Sometime later, when the incident was almost as old as an episode of MASH, the long arm of the law sent their promised emergency assistance. A single policewoman armed with nothing more fierce than a bad hair day! I explained to her that the 'emergency' was now over and that she ought to be thankful for this because she would have stood little chance against Peter's angry drunken 'friends.' She reassured me by saying if she thought the situation was beyond her control she would have waited in the car for backup! - Great! My neighbor is in a possible fight for his life and Constable Quiver is sitting downstairs in her car waiting for moral support to arrive!

Be that as it may, tonight's incident once again warranted a call to the boys (and girls) in Blue. After little more of a minute listening to my newfound friend outside shouting something about how I should open the door before he "comes through it", I decided that I'd give Merseyside Police a chance to redeem themselves. I had already seen the oaf outside was carrying a large knife and from the noises, he made that I could understand, I felt that he was not only serious but also probably big and angry enough to make it through the door.

With the gorilla outside throwing himself at my front door with increasing force, I couldn't help but feel that intelligent people in Birkenhead should be issued with pump-action shotguns! The call to 999 seemed to be taking way too long and the noise of the would-be disgruntled drunk houseguest was getting ever louder.

However, I have to say that Birkenhead Police did themselves a big service in not only turning up quickly but also turning up in extreme force. I didn't count the number of cars that arrived outside, nor the amount of gun-carrying uniformed cop soldiers that seemed to leg it up my pathway with more speed than Ben Johnson on steroids.

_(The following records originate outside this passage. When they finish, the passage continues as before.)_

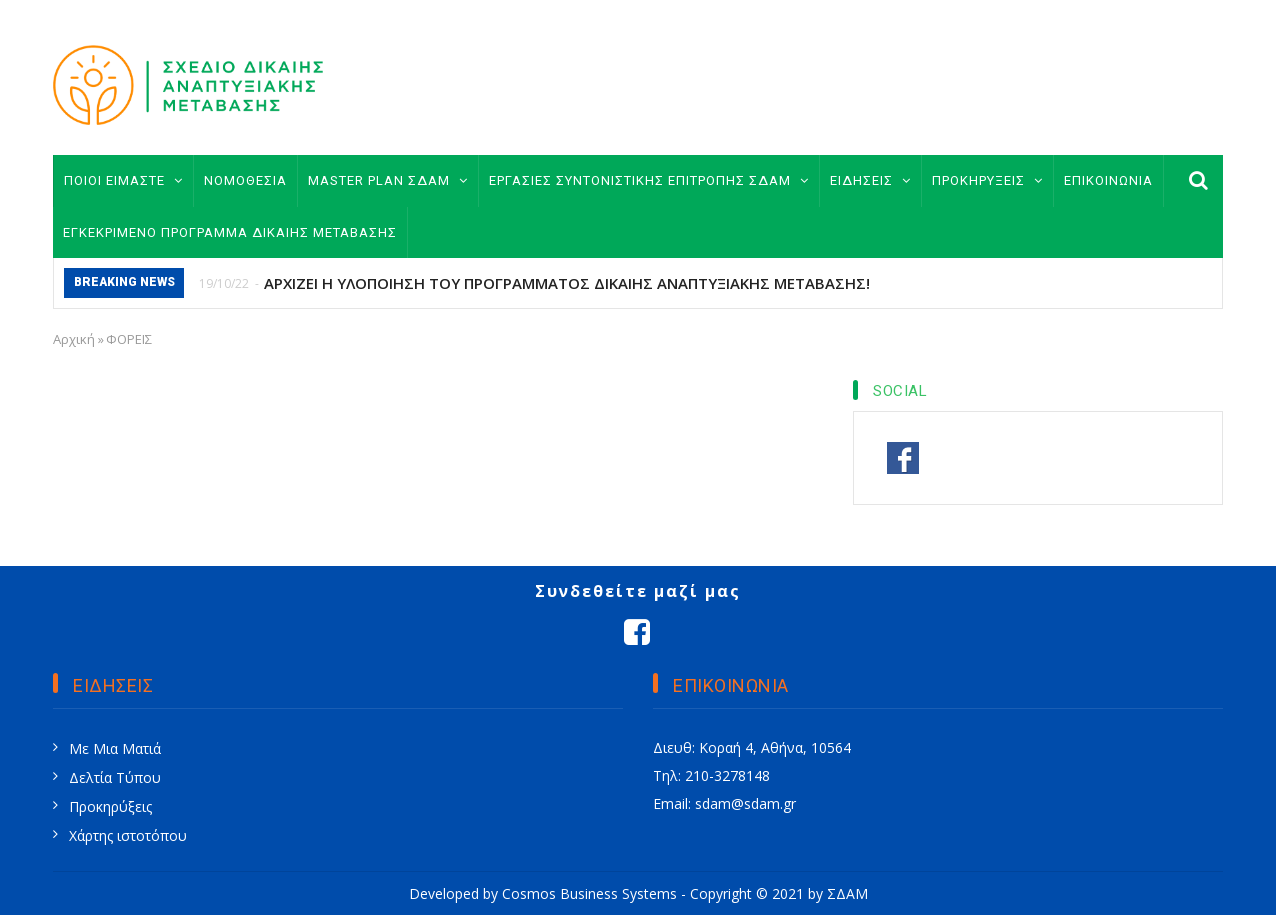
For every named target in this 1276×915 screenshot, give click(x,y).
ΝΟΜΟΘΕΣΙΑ (245, 180)
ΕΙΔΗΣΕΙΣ (870, 180)
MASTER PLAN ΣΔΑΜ (388, 180)
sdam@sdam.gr (745, 803)
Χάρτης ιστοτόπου (128, 835)
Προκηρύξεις (110, 806)
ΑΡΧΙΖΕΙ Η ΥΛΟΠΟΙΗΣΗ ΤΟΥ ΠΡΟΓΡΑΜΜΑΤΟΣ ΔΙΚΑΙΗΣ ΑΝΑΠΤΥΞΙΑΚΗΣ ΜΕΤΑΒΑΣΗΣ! (567, 283)
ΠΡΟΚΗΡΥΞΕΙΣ (987, 180)
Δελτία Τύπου (115, 777)
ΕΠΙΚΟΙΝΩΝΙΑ (1108, 180)
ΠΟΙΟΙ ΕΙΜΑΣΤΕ (123, 180)
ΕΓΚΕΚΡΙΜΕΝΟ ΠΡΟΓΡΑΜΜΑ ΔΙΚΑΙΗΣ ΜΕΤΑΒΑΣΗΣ (230, 232)
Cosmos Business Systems (589, 893)
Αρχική (74, 339)
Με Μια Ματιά (115, 748)
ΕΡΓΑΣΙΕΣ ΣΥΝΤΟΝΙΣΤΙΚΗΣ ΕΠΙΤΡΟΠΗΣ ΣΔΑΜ (649, 180)
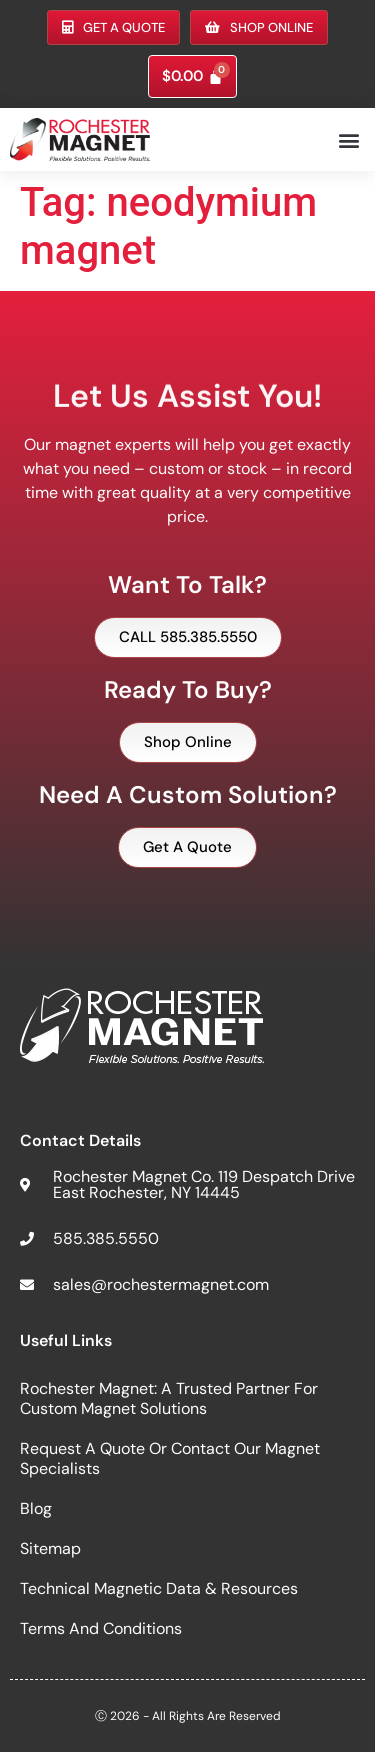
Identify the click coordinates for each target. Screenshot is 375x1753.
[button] (348, 139)
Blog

They banged on the door furiously shouting, "This is the Police" to which I opened the now heavily footprinted entrance.

It's a routine that I am sadly now well practiced in. Eight policemen all asking you urgent questions about your health, your name, your flat number, your neighbors, what the guy looked like, whether he was drunk, how big was the knife, etc. A few of them ran down into the park via an entrance next to my house shining flashlights into the gloom like excited cub scouts on a late-night trail.

Before I was calm, now, however, my heart was pumping blood around my body with a newfound urgency. Policemen carrying machine guns would surely make even the hardest of Birkenhead thugs just a little nervous. I answered their questions and then praised their snappy response. And this was when they gave the game away.

Just minutes earlier he had stabbed someone not far away from my house. He was known to the police as a character not to be messed with. They also reassured me that I had taken the best course of action in not opening the door to him, a handy pointer that I will try to remember the next time an angry knifeman comes knocking at my door in the dead of the night.

Most of the other policemen rushed off to continue the search apart from two who stayed to look a little closer at my door for me, to see if it was still safe. As they did this they got notified on the radio that the suspect had been apprehended in his car just down the street.

As quickly as they arrived they were gone, only shouting "At least we'll have him for drunk driving!" as they rushed down the pathway back into their patrol car. With that, I simply closed the door, came back into my flat, put the kettle on then sat down and wrote this.

The time to leave Birkenhead has well and truly come, because as if that story isn't worrying enough, what makes it more so is the fact that I wasn't at all fazed until the police turned up!